• **EXCERPTED TEXT**
───

Note how a sequence of song elements is followed by an identical sequence. CBV = Cerro Buena Vista, CV = Cerro Vueltas, CCH = Cerro Chirripó, IV = Irazú Volcano.

https://doi.org/10.1371/journal.pone.0209508.g002

We created a catalogue of song elements to determine the similarity in element composition shared among individuals and sites. One of the authors (ACA) visually identified each element based on their modulation pattern (frequency-temporal change) without prior knowledge of which individual was recorded [34]. For instance, two elements were considered the same if they coincided in their modulation or shape even though their frequency range differed because the frequency at which a certain element was sung could depend on external factors other than learning, e. g. body size, excitation or shifts due to habitat structure [35].

We calculated an index of shared elements between individuals using the Sorensen index, 2Ns/(R1+R2), where Ns is the number of shared elements, and R1 and R2 are the sizes of the respective repertoires for each pair of individuals. We subtracted this proportion of shared elements from 1 to obtain a dissimilarity index between individuals [34]. We calculated the dissimilarity between populations based on element shared using the same index, grouping each individual into their respective site.

Song data analysis

We tested for difference in shared song elements across sites using a Permutational Multivariate Analysis of Variance [36] as implemented in the Vegan package in R 3.1.1 [37,38]. We analyzed the effect of site on the previously described song dissimilarity index and F-test significance was based on 10 000 permutations of the raw data. To test for morphological differences among sites, we conducted a MANOVA using site as the independent factor.

We also used the Partitioning Around Medoids (PAM), k-medoids unsupervised machine-learning algorithm to estimate the optimal number of K clusters that group individuals based on song dissimilarity. This algorithm is less sensitive to outliers than the traditional k-means clustering [39]. We calculated the PAM algorithm for different cluster numbers (from K = 1 to K = 6) and chose the configuration that maximized the average silhouette as suggested by Kaufman and Rousseeuw [39] and implemented in the factoextra and cluster R packages.

Song acoustic analysis

We analyzed 187 songs of 39 T. browni adult males to test the effects of a barrier and distance on six acoustical traits: sequence duration (s), peak frequency (Hz), high frequency (Hz), low frequency (Hz), frequency range (Hz), and the number of elements per sequence. These traits were measured for each element sequence in a song to obtain the mean value of each variable for each song, using Raven Pro 1.4, with spectrograms produced with a Hann function, 700 samples and a FFT size of 1024 samples and an overlap of 75%.

We conducted a principal component analysis to visualize the distribution of populations in a multidimensional space defined by song features. We also used a discriminant function analysis to assess whether or not song traits are assigned to their own populations using the MASS package for R statistical language (Version 3. 2. 2) [40].

───

• **INFORMATION GIVEN**
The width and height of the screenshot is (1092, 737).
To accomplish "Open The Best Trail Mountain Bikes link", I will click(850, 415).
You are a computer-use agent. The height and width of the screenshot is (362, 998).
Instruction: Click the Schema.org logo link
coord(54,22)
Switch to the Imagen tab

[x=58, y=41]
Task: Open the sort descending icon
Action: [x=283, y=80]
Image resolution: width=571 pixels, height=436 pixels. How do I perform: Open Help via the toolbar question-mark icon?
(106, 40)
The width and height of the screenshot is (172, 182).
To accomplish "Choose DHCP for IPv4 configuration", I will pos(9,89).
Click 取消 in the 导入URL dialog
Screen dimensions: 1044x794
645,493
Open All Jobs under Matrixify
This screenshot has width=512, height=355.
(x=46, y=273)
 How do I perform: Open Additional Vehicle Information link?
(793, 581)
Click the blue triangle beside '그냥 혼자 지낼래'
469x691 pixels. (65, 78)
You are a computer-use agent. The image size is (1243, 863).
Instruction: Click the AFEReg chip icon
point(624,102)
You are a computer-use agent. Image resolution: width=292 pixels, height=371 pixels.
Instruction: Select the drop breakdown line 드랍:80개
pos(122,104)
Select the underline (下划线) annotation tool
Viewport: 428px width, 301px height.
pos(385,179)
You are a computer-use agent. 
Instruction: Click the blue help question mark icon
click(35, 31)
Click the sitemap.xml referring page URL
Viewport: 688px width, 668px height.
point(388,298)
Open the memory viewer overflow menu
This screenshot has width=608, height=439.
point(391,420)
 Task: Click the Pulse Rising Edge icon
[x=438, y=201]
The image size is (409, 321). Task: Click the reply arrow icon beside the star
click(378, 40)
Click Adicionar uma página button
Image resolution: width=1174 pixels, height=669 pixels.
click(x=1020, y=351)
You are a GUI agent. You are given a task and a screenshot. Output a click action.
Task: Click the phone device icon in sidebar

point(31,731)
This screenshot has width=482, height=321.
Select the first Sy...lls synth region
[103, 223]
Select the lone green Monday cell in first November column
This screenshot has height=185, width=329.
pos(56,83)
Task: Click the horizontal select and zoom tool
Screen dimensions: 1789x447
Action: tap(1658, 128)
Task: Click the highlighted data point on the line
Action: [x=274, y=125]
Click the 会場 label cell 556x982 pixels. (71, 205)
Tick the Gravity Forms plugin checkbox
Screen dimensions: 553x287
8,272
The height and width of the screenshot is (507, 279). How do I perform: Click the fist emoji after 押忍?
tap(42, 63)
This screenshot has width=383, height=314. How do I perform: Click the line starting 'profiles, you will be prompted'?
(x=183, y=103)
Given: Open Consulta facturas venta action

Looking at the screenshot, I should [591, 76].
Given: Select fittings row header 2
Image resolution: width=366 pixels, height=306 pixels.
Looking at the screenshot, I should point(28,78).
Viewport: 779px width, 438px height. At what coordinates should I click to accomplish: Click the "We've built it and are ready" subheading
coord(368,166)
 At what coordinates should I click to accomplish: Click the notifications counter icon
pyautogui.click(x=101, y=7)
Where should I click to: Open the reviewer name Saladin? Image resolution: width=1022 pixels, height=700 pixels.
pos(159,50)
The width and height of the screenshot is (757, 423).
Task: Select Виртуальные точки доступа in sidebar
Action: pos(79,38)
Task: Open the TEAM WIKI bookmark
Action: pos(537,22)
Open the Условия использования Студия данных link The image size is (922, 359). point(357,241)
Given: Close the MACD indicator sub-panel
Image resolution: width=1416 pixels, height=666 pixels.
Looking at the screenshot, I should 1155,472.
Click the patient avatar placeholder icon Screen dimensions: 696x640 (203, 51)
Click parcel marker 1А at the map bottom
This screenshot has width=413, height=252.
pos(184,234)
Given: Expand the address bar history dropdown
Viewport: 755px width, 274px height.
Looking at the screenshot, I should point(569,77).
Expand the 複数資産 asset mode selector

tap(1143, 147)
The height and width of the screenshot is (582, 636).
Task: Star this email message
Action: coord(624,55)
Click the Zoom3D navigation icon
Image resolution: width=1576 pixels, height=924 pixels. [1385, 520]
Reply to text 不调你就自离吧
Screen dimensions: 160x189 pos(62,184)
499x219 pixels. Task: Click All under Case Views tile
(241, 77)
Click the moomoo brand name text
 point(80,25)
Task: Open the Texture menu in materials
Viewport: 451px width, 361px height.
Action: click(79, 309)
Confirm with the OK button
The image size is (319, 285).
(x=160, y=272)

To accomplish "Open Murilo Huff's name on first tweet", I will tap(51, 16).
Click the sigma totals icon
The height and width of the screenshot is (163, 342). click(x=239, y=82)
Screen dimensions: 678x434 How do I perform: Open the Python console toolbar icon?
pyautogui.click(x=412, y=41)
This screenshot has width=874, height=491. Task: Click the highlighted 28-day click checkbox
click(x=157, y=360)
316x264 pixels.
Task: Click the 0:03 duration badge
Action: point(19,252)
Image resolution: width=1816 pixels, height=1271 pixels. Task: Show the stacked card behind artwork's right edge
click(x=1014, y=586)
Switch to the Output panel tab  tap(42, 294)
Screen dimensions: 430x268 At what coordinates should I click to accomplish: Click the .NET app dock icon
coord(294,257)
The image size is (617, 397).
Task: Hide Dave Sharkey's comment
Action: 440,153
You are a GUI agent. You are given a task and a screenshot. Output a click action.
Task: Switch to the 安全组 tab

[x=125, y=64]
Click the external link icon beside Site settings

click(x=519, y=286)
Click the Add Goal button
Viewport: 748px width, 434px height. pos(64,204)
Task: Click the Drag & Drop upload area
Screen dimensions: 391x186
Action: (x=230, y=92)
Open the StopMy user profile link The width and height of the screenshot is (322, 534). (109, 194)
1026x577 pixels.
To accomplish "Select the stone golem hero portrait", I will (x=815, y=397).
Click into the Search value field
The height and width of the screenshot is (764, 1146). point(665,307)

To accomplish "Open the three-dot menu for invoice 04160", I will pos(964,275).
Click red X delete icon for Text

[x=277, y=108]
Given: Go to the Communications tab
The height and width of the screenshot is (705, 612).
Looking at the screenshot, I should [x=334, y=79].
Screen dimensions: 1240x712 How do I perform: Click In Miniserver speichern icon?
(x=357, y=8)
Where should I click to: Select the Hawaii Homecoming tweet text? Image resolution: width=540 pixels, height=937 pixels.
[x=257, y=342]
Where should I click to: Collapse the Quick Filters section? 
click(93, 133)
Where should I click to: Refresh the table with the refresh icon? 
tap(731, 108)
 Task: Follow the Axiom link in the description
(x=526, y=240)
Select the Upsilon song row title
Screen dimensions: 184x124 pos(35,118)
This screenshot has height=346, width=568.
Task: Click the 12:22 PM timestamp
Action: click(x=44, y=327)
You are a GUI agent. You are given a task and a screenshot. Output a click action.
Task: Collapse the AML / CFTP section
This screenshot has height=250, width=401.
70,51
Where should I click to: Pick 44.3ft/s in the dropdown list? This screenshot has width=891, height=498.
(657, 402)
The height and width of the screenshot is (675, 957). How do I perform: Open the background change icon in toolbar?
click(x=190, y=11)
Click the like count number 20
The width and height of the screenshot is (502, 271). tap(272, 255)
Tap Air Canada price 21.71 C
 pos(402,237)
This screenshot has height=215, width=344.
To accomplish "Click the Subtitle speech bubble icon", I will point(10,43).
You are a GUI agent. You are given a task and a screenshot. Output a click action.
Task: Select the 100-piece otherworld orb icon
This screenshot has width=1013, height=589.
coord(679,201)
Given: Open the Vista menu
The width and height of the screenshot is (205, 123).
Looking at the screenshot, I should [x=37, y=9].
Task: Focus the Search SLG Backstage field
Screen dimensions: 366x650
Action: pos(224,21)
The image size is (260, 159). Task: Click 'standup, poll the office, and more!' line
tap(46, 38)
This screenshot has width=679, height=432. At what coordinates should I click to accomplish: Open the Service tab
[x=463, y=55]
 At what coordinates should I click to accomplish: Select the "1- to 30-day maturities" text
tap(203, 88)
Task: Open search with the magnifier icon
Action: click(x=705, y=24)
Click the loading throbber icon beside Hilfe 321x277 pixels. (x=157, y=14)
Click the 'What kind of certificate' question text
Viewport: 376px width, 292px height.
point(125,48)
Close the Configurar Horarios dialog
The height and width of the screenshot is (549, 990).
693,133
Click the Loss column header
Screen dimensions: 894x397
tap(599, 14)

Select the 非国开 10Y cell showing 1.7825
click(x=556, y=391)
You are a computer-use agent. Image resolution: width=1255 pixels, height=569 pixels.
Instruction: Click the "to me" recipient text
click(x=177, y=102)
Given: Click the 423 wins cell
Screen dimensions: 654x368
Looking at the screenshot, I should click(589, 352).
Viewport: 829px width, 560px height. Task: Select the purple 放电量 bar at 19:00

───

Print the part of the song study text that begins with the words "We also used the" and ends after the words "cluster R packages.".

• **YOUR SOLUTION**
We also used the Partitioning Around Medoids (PAM), k-medoids unsupervised machine-learning algorithm to estimate the optimal number of K clusters that group individuals based on song dissimilarity. This algorithm is less sensitive to outliers than the traditional k-means clustering [39]. We calculated the PAM algorithm for different cluster numbers (from K = 1 to K = 6) and chose the configuration that maximized the average silhouette as suggested by Kaufman and Rousseeuw [39] and implemented in the factoextra and cluster R packages.